* [TASK TO CARRY OUT] Each line from the one containing "The height and width of the screenshot is (601, 481)." through the last line of the data below should be printed exactly, please, with any pictures omitted.

• • • • • • •

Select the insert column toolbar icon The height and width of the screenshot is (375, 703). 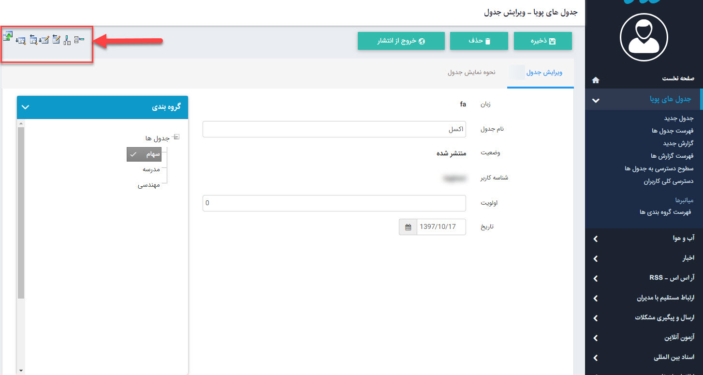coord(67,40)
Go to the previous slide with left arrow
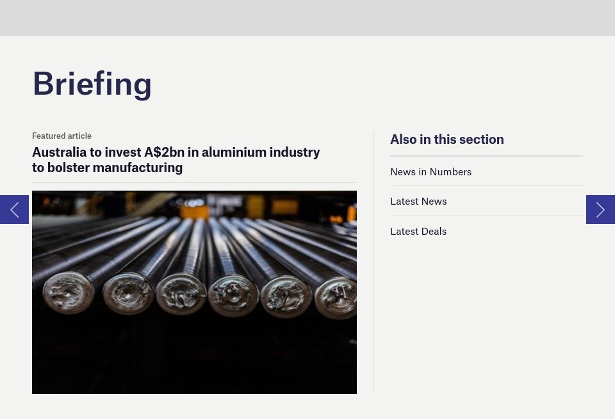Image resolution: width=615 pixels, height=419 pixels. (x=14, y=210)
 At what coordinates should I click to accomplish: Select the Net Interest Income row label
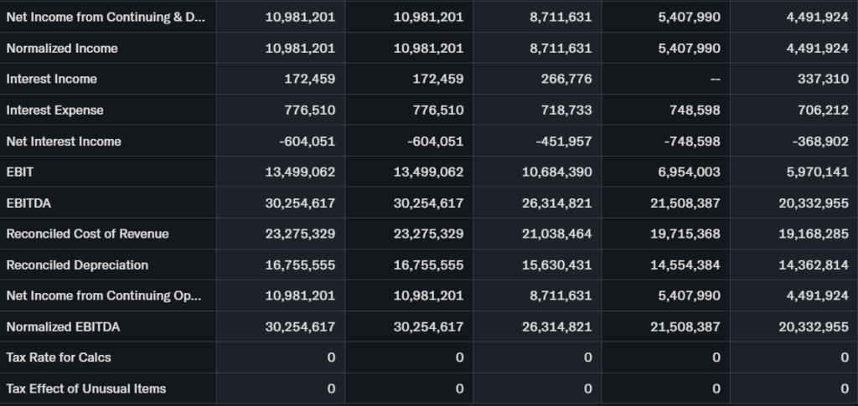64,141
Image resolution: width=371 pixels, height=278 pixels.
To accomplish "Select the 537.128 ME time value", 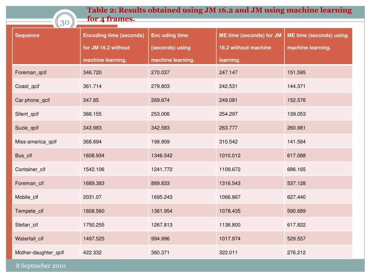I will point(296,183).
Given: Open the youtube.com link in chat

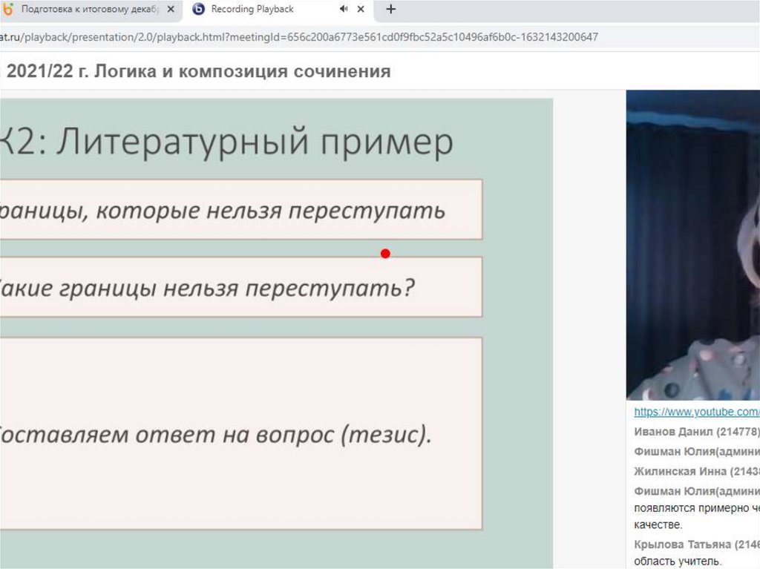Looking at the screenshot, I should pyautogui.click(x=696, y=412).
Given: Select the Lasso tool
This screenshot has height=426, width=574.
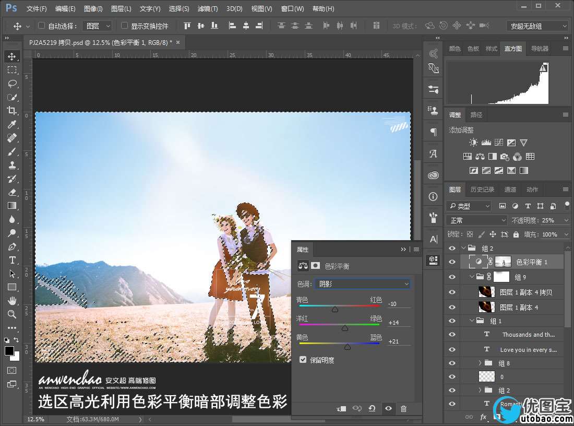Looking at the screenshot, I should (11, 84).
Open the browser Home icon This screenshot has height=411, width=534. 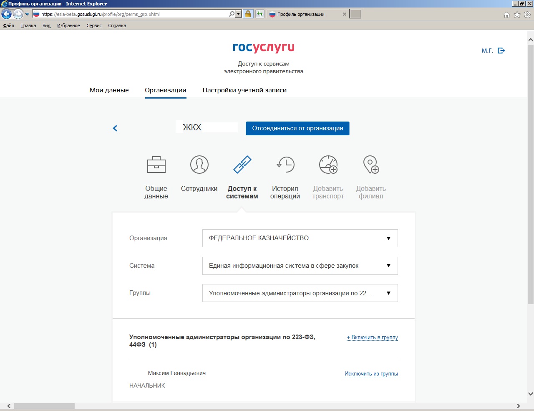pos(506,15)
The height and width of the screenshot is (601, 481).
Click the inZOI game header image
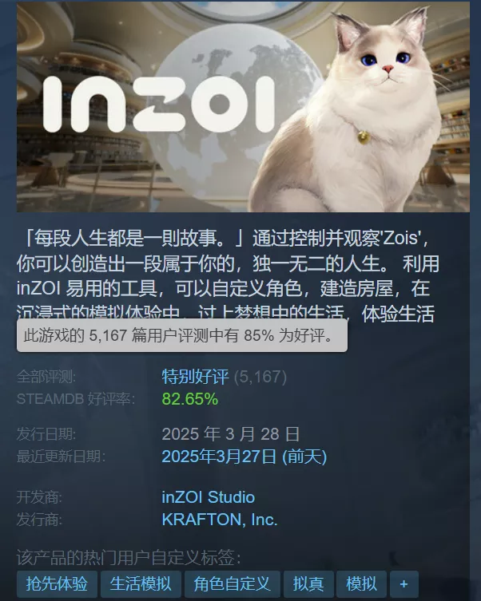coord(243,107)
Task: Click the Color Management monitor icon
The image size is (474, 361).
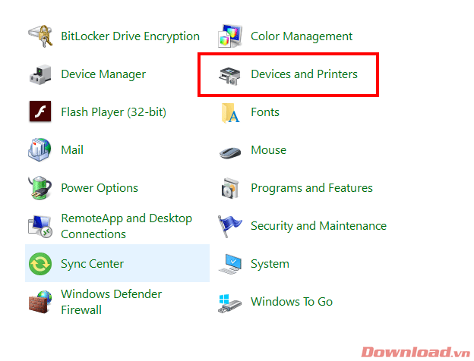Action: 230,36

• • • • • • •

* [SOLUTION FOR THIS EXERCISE]
The height and width of the screenshot is (601, 481).
Click the inZOI game header image
coord(243,107)
Task: Click the Color Management monitor icon
The image size is (474, 361).
Action: 230,36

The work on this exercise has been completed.